Harri’s finger jittered toward the control mechanism of the penetro ray, switched it on. The machine hummed with blue light. The solid rock seemed to dissolve in front of it, to become transparent as the clearest glass. Tomson stared, started violently in spite of himself. It was not proper for a chief Technician to show vulgar surprise in front of inferiors.

The vague outlines of a mathematical pyramid glimmered beneath, surrounded by encrusting pressure strata. Within its tapering body a passage showed, clogged with sediment and crumbled stone. At the farther end it opened into a shadowy chamber. He stepped quickly forward, adjusted the depth of the ray to bring its contents into bold relief.

* * * *

Two bodies lay sprawled—one outstretched within a niche, clad in shining metal, the other twisted on the stony floor as if he had fallen unawares. Neither was a man of Hispan, in lineaments or dress. They seemed strangers from another world—preserved in every detail as if they had just fallen asleep, yet obviously dead. A yellowish gas, slightly iridescent, filled the chamber.
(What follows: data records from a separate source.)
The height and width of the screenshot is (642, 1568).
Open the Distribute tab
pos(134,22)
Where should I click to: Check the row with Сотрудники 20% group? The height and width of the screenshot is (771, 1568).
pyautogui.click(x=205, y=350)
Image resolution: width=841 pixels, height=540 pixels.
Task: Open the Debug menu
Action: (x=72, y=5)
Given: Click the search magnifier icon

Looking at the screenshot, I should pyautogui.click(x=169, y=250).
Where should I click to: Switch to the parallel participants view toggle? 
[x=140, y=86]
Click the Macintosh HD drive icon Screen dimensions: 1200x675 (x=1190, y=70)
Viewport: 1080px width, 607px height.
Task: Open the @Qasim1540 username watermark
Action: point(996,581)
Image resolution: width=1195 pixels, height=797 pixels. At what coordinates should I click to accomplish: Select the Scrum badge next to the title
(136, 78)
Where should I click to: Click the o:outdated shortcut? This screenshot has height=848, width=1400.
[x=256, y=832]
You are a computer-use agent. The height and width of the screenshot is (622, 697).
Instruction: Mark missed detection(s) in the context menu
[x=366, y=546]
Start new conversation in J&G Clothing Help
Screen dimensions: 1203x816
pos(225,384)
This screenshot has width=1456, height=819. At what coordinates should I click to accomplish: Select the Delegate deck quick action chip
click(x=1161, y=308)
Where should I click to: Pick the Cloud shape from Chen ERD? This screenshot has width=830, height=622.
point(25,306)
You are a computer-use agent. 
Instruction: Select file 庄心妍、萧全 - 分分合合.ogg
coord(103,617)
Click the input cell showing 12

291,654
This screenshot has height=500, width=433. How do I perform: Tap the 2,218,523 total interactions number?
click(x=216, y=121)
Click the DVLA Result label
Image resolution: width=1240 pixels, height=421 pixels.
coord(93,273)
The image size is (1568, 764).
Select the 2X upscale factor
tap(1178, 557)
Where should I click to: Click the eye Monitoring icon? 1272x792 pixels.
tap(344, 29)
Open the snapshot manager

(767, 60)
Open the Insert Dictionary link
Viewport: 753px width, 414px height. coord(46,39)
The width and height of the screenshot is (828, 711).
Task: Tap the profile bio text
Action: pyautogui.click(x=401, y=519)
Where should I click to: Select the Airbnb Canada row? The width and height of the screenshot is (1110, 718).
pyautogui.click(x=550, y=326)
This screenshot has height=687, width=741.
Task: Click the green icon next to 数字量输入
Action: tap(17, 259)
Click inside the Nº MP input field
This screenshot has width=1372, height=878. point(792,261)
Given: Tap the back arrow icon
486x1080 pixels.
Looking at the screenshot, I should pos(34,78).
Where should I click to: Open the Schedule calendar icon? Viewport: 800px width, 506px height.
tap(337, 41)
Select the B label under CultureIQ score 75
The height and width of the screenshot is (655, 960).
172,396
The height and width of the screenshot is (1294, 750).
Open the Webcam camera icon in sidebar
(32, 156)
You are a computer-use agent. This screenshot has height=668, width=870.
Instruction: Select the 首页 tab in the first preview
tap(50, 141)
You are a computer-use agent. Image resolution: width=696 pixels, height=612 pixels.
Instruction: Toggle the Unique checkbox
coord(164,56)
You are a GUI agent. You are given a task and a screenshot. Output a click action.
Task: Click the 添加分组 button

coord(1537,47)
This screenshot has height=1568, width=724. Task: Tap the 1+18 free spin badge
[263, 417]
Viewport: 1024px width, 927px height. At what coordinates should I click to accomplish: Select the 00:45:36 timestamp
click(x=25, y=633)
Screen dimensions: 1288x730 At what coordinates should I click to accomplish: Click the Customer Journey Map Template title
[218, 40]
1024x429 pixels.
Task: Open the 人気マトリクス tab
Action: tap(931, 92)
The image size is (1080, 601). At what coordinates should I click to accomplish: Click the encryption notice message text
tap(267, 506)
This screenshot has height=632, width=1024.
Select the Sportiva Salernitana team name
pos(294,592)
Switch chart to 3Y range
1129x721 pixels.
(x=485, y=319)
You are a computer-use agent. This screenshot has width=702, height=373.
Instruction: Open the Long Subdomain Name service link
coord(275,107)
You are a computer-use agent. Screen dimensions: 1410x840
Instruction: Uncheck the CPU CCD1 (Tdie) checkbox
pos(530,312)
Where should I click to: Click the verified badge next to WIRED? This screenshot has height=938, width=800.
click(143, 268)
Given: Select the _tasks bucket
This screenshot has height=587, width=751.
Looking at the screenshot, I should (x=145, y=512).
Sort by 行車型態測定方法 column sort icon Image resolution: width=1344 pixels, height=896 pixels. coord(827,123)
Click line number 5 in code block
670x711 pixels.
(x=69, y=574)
Tomson wrinkled his vestigial nose. The delicate instrument next to the ray apparatus was fluctuating violently. Powerful radiations were filtering through the layers of rock. He permitted himself a most unseemly exclamation of astonishment. Within a corner of the immuring chamber he saw the shadow of a pellet, through whose eyelets thin shafts of radiance were streaming. Metallic radium, its atoms breaking down through countless centuries, emitting ceaseless packets of alpha, beta and gamma rays!